I decide to go in a simple way. I am offered to choose the amount from the drop-down list. Of course, this is some kind of select with a list option.

See the Pen Pay-As-You-Go by Mr Bons (@Sanchous) on CodePen.0

Only the value is obviously sent to the server. What do you mean by 5, 10, 30 after the hyphen, I understand, this is the amount of replenishment, but what does the first value mean? Are there also any constants in the source code or is the sum simply extracted from the data obtained?

I try. I put REG12-0.01 at one of the points, I enter the card data, I sent it. A message appears: “Thank you. $0.01 load amount has been credited to your prepaid number. ” The same amount was written off the card. Everything seems fine. You can choose any amount, although I have already discovered this feature through USD, no problem.

But here is the main point. I receive an SMS message to the number: “$30 was credited to your account”. The balance of the account is increased by this amount.

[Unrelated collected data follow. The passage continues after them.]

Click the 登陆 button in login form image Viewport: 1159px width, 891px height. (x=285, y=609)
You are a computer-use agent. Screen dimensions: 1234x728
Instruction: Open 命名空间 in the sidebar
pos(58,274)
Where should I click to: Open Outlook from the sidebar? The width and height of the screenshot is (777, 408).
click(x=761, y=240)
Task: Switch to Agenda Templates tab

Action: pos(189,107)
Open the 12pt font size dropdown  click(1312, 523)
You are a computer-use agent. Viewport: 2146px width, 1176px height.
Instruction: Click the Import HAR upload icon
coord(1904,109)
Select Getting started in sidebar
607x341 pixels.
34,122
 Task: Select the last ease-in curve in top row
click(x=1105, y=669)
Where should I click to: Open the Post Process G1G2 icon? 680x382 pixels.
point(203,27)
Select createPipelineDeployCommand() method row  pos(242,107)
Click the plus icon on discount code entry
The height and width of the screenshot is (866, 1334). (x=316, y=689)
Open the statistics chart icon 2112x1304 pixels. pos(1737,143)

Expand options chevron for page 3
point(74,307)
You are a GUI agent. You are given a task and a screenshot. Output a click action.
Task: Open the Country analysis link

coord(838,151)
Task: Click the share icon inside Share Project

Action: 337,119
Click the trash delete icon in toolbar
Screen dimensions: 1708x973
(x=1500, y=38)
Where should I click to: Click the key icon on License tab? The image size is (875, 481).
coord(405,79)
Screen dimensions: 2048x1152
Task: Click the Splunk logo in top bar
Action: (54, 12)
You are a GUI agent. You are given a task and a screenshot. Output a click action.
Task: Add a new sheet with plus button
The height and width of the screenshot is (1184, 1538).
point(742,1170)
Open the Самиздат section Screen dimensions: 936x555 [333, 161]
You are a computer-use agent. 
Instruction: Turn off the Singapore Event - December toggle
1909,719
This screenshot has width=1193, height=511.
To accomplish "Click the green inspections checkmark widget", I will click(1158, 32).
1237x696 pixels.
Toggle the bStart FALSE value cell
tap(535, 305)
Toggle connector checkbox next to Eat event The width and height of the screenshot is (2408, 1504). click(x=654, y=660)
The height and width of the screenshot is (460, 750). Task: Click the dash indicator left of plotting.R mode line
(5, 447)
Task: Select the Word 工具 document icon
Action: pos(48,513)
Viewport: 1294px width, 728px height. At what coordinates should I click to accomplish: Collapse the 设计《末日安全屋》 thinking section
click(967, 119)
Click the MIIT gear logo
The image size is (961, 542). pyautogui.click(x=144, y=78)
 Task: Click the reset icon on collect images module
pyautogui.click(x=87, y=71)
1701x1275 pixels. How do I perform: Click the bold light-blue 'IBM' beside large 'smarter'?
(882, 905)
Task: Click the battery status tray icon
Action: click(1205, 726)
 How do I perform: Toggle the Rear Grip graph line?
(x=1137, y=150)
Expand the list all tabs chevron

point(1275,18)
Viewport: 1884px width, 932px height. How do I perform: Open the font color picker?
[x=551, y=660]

There were many such publications with various popular services on this site and probably will be even more. In the process of developing systems (especially not in companies with a strict IT focus), there are practically no tests/controls for security/vulnerability and it seems that the situation will not improve in the near future. Fortunately, no personal user data suffers here. It is difficult to even name this experiment as a burglary; in fact, the usual sending of the desired amount to the server takes place, in return for which the operator’s billing decides to replenish the balance by a thousand times more than the chosen one.